Generative AI implementation guide

Introduction

Our world is becoming increasingly tech-driven. The hype surrounding AI, machine learning, and other new technologies is a testament to that. These days, AI is way more than just a buzzword. It’s a total game-changer, redefining how we work, have fun, communicate with others, and many other things. In 2024, it seems like no sphere of our lives will be left untouched by the mighty march of AI. That’s why it’s time to start thinking about how to implement generative artificial intelligence in your business.

Not long ago, I would have said, ‘Imagine having a creative assistant that can generate content, draft personalized emails, and even design product prototypes, freeing you to focus on the bigger picture.’ But that’s not a dream anymore. These capabilities are already here, and the world is abuzz with excitement about the potential they hold for businesses and products.

Artificial intelligence (AI) is no longer a dream but a reality, so the time has come to find ways to implement it in your business or product to use its immense power to improve efficiency through innovation.

Foundation models, which are large-scale, self-supervised models trained on vast quantities of unlabeled data, serve as a base for AI systems that can perform multiple tasks such as generating text, images, and audio content.

Now that we have briefly covered what artificial intelligence (AI) and its cooler brother, generative artificial intelligence (GenAI), are, we have to explore further what all the buzz is about. GenAI has been rapidly gaining traction amongst businesses, professionals, and consumers. If you want to stay ahead of the game, you have no right to miss the myriad opportunities this marvel of technology offers. With your success in mind, we created this guide explaining in detail how best to implement generative artificial intelligence in your business.
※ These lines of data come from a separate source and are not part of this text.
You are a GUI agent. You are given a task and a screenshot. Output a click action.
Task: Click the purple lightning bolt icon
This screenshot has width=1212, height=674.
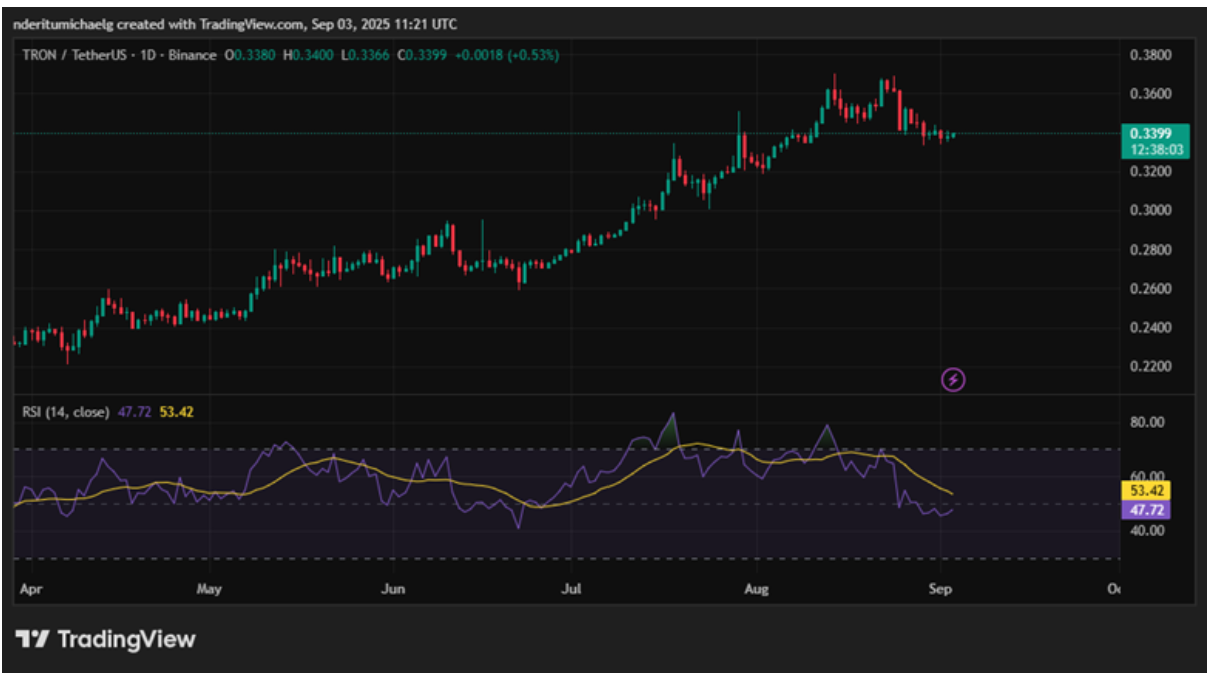pos(953,379)
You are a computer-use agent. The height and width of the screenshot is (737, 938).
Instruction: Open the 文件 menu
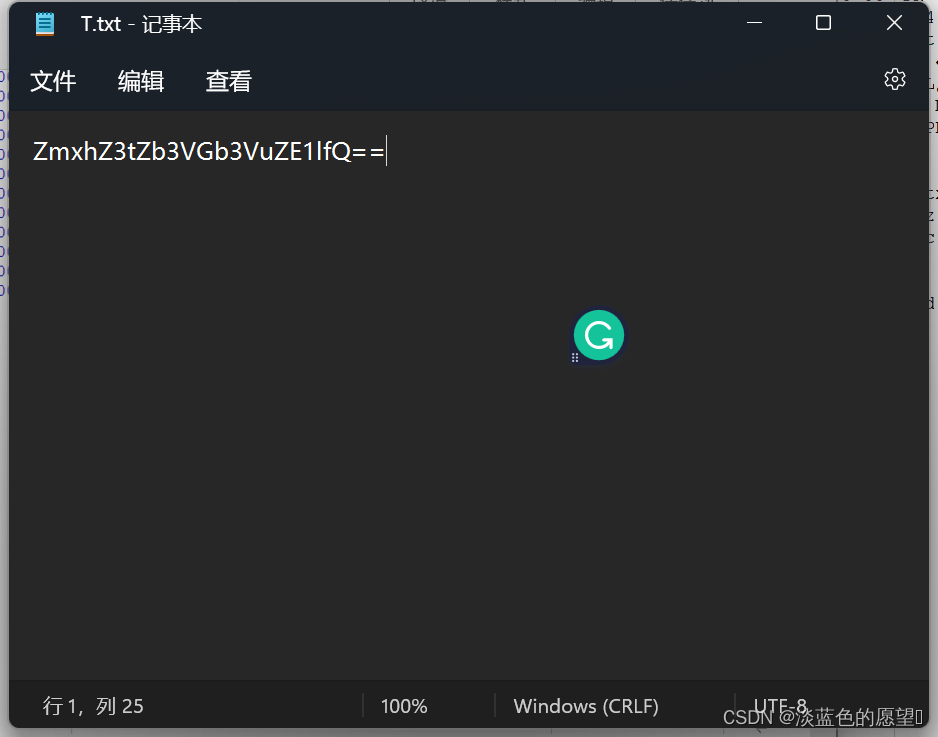tap(53, 81)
No matter if you are a seasoned AI enthusiast who has implemented various advanced AI solutions in countless products or just a newcomer thinking about creating a chatbot, our guide will be helpful to anyone willing to turn things around and make the creative power of machines serve you and the goals of your business. Read on to learn not only the secrets of AI implementation in an enterprise environment and what steps you’ll have to take to make it happen but also how many other companies have already succeeded.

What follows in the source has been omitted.